Comment 8: Article III, Section 3.01:
First sentence; What ‘Articles’ are being referenced? We have the Articles of Incorporation, we have the Articles of the Declaration, and now we have the Articles of the Bylaws.
Comment 9: Article III, Section 3.01, Second sentence: “The Board may delegate the management of the activities of the corporation to any person or persons, a management company or committees however composed, or otherwise delegate any owner or authority of the Board, provided that the activities and affairs of the Association shall be managed and all corporate powers shall be exercised under the ultimate direction of the Board.”
Need a comma after ‘committees. Delete or make clear what the phrase “delegate any owner or authority of the Board” means. I could see the Board delegating its power to the FOA, for instance.
Comment 10: Article III, Section 3.03, Second paragraph, First sentence: “Not less than thirty (30) days before the preparation of a ballot for the election of members of the Board, any director shall cause notice to be given to each member of the member’s eligibility to serve as a member of the Board.”
Insert after “…given to each member of the Association the…”
Comment 11: Article III, Section 3.03, Second paragraph, Last sentence:
Delete the words “or a nominating committee established by the Association”
Comment 12: Article III, Section 3.03, Third paragraph, a:
Change the word “unit” to ‘lot’
Comment 13: Article III, Section 3.03, Third Paragraph, b:
Change the word ‘secrete’ to secret
Comment 14: Article III, Section 3.03, Third paragraph, e & f:
“The secret written ballots must be opened and counted at a meeting of the Association.” The term ‘meeting’ has not been defined.
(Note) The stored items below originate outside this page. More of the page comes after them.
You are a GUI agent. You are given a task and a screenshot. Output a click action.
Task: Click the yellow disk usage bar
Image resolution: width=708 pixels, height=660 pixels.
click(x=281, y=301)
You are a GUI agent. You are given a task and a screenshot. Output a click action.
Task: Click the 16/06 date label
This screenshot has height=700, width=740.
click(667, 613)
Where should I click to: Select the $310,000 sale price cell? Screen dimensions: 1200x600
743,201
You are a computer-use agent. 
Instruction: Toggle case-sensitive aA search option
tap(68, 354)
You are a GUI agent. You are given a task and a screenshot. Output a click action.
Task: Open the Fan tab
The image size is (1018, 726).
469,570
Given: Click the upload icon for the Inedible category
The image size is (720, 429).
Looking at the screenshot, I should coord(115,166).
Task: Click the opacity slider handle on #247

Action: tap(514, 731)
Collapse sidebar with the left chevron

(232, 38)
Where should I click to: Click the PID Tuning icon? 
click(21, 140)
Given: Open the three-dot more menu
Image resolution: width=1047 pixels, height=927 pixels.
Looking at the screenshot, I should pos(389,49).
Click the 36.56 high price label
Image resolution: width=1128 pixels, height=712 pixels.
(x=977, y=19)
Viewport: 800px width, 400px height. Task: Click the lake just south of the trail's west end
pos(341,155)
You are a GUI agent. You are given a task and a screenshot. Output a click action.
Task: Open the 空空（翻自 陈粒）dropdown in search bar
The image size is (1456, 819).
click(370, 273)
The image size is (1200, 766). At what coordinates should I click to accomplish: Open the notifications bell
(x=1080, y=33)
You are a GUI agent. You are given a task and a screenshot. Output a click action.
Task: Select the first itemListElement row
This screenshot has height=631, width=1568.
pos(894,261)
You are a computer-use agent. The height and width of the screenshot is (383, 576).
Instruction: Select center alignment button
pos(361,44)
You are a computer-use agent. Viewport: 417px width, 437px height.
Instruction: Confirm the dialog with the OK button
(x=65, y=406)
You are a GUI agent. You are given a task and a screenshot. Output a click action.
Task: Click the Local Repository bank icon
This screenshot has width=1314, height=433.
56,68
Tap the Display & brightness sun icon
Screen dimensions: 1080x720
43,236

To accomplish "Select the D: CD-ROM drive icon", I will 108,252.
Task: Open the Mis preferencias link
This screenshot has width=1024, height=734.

In fact the voting is announced as being done in the presence of the community but not at a “meeting” chaired by who?
Comment 15: Article III, Section 3.03, Last paragraph:
Who’s this administrator that’s called out? I don’t recall a definition of that position.
Comment 16: Article III, Section 3.04, First paragraph:
Delete it as it’s redundant with the last paragraph of Article III.
Comment 17: Article III, Section 3.04, Paragraph a, Last sentence:
Add “be appointed by the Board with a majority vote of all Directors before such time to take office when the resignation becomes effective.”
Comment 18: Article III, Section 3.04, Paragraph b, First sentence:
Add “Vacancies in the Board shall be filled by appointing the highest failed candidate from the last Board election and ratified by a majority vote of all directors.”
Comment 19: Article III, Section 3.04, Paragraph f:
Add “Any director of the Board may be removed from the Board, with or without cause, if at a removal election is held pursuant NRS 116.31036, the number of votes cast in favor of removal constitutes at least 35 percent of the total number of eligible voting members of the Association; and at least a majority of all votes cast in that removal election are in favor of the removal.”
Comment 20: Article III, Section 3.06, First sentence:
“Regular meetings of the Board may be held on such dates and at such times as may be fixed by the Board, to occur at least once every quarter, and not less than once every one hundred (100) days.”
This makes absolutely No sense. A quarter is only 90 days so why the 100 day statement?
Comment 21: Article III, Section 3.06, Last sentence:
Change “Regular meetings must be held at a time other than during standard regular business hours of 9 a.m. to 5 6 p.m. at least twice annually.”
Comment 22: Article III, Section 3.08:
Last sentence; Change “A meeting at which a quorum is initially present may continue to transact business notwithstanding the withdrawal of directors, so long as a Quorum remains, if any action taken and is approved by at least a majority of the required quorum for such meeting.”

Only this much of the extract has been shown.